Seems quite a bold statement honestly.
Companies do internal testing/evaluations all the time, why should it be different this time?
Especially when we're talking about a partnership that has been going on for almost a decade: I'm quite confident Nvidia has already given a few toys to Nintendo software developers for them to fiddle with.
NERD has been patenting DLSS-related stuff for a few years.
We're not talking about ChatGPT-level competition, and the processing power available will be very constrained.
It shouldn't be that hard for a company like Nintendo to come up with a usable gimmick, specially when they're partnering with Nvidia.
Machine learning is going to change gaming forever by allowing much faster generation of textures and animations in productions.
It will have no real time usage whatsoever on the Switch 2 other than hopefully image reconstruction.
The thing you need to realize about neural networks is that they're a joke structure that only works via brute forcing a massive amount of data that could be fit into a regression.
Even if Nintendo somehow came up with a neural network idea to use in real time, they probably wouldn't have the vast amount of data actually needed to make the neural network work.
I disagree.
I agree that AI will grow an order of magnitude in video game production in the coming years, but some if it can and will trickle down to real-time processing.
It's not that hard to come up with useful gimmicks, even with the limited power.

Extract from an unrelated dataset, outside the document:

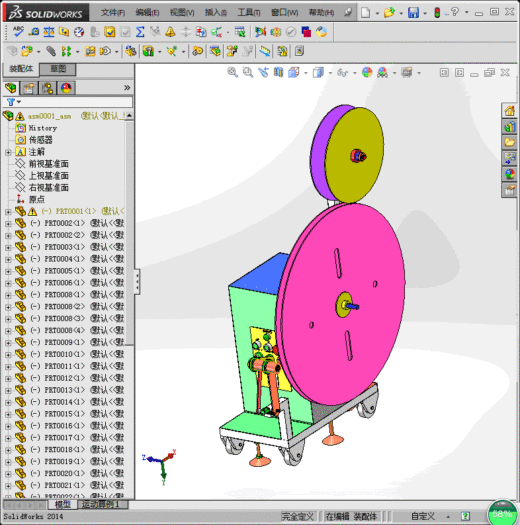Toggle the Section View icon

278,72
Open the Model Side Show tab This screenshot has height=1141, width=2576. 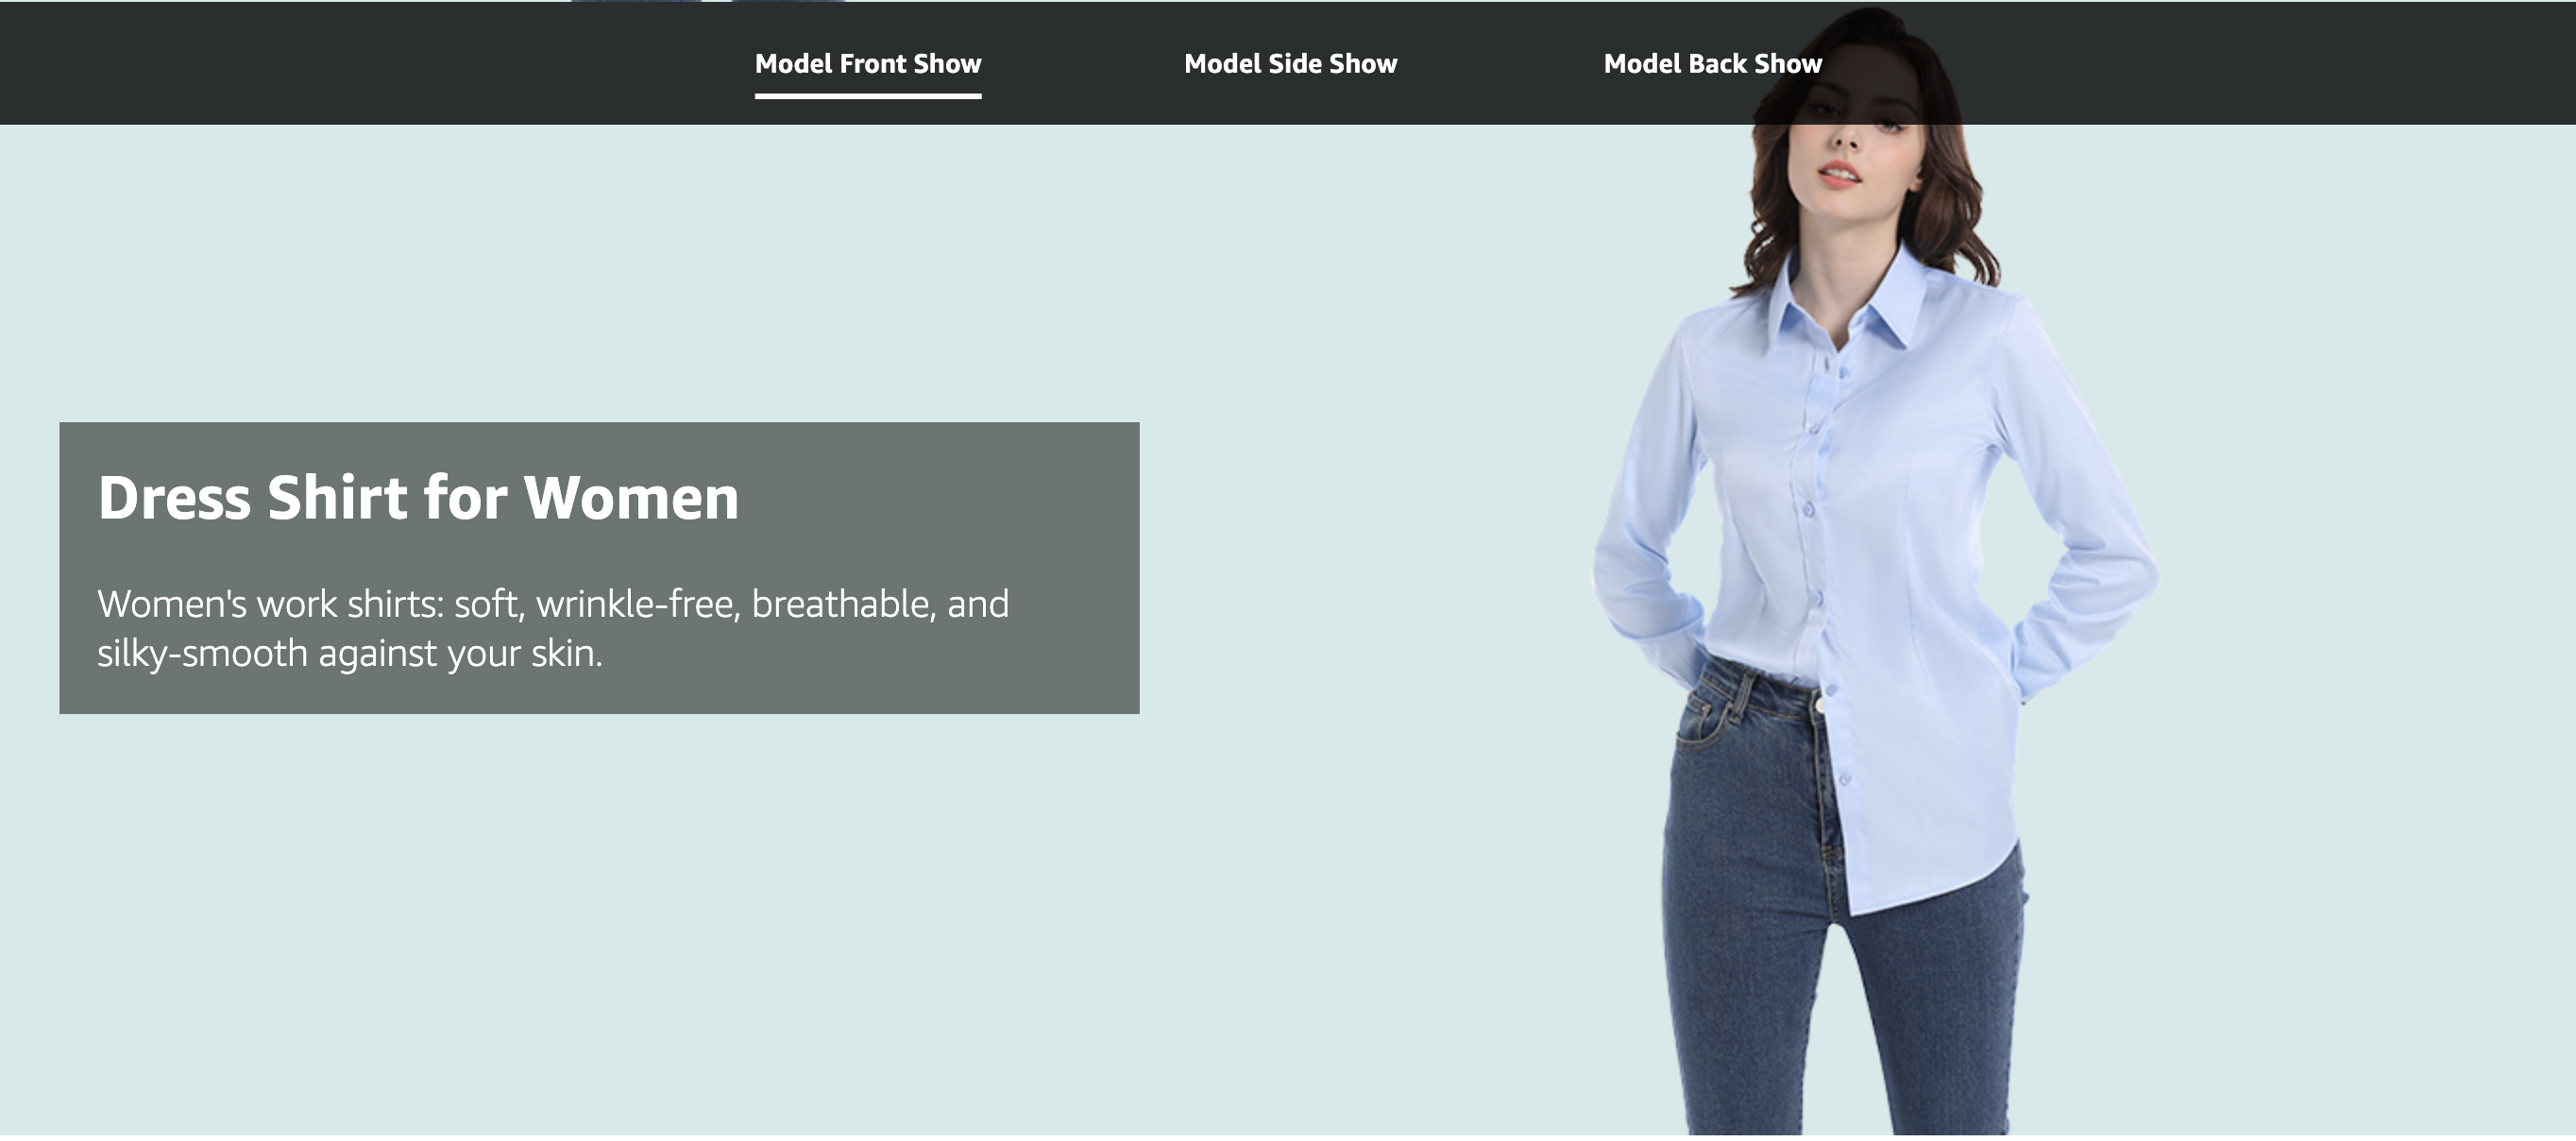(1290, 64)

It will always be a per-game scenario.
If the next Switch has a camera, those Tensor cores will certainly be used for AR and object detection.

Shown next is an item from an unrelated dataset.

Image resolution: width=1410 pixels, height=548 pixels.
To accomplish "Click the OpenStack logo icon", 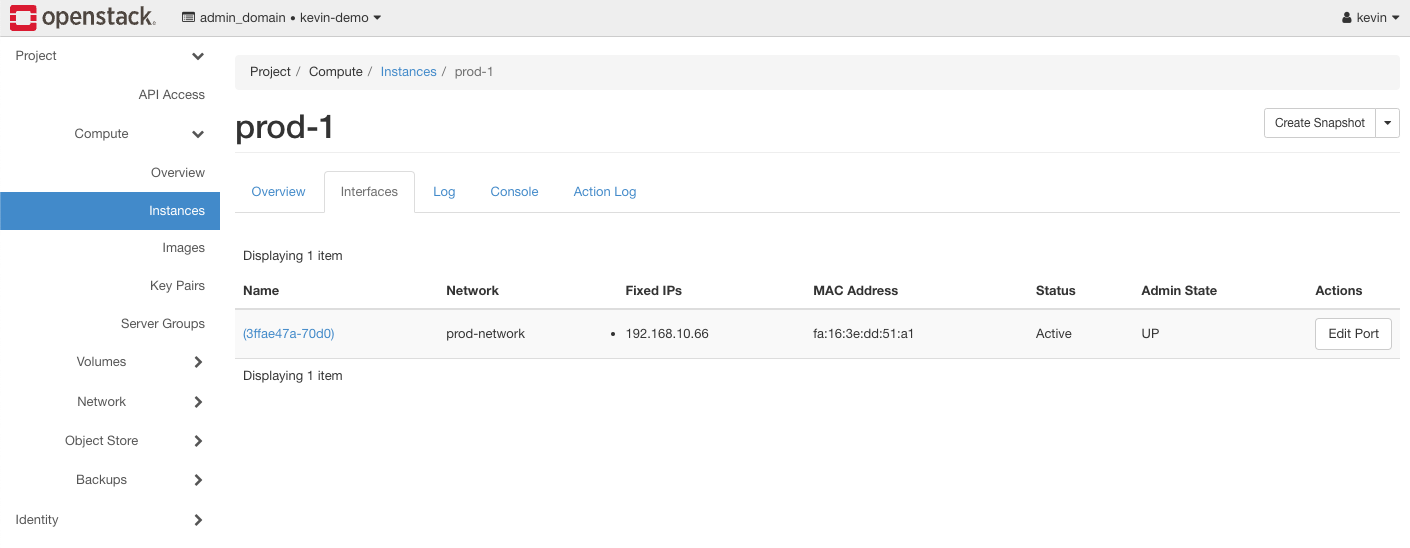I will point(24,17).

There are interesting speech-generation tools that even run on mobile. I'm surprised those haven't made it yet into video games.
All the voice "acting" could be generated in production and all the sound files included in the game. It would save on development time and expenses with voice actors.
But considering how Nintendo likes to optimize install size, and how expensive mobile gaming storage is, Nintendo could use real-time speech generation.
If it's convincing enough for 95% of the voices, while still relying on voice-acting for main characters, it will be done.
Speech-recognition is another untapped area in gaming. People would probably try it once then never again. It would nonetheless make for a good marketable gimmick, better that IR sensors or whatnot.
In a real-time strategy game? -"Team 1 do this, team 2 do that."
In an action game with a companion? -"Protect me. Cast that spell. Attack the big one. Hold the little ones."
In a visual novel? Have unscripted conversations.
It may not be that useful in practice, at least the first iteration, but it would sell itself to casuals.
BotW has amazing enemy AI that reacts to a lot of possible conditions. Their code implementation is probably very complex and very difficult to evolve without an occasional full-rewrite.
Having an AI stack for this would dramatically simplify their codebase and allow for future possibilities never seen in gaming.
A game like Nintendogs would be the perfect test bed for behavioural AI. I'm pretty sure it would expand into enemies and NPCs of a lot of games.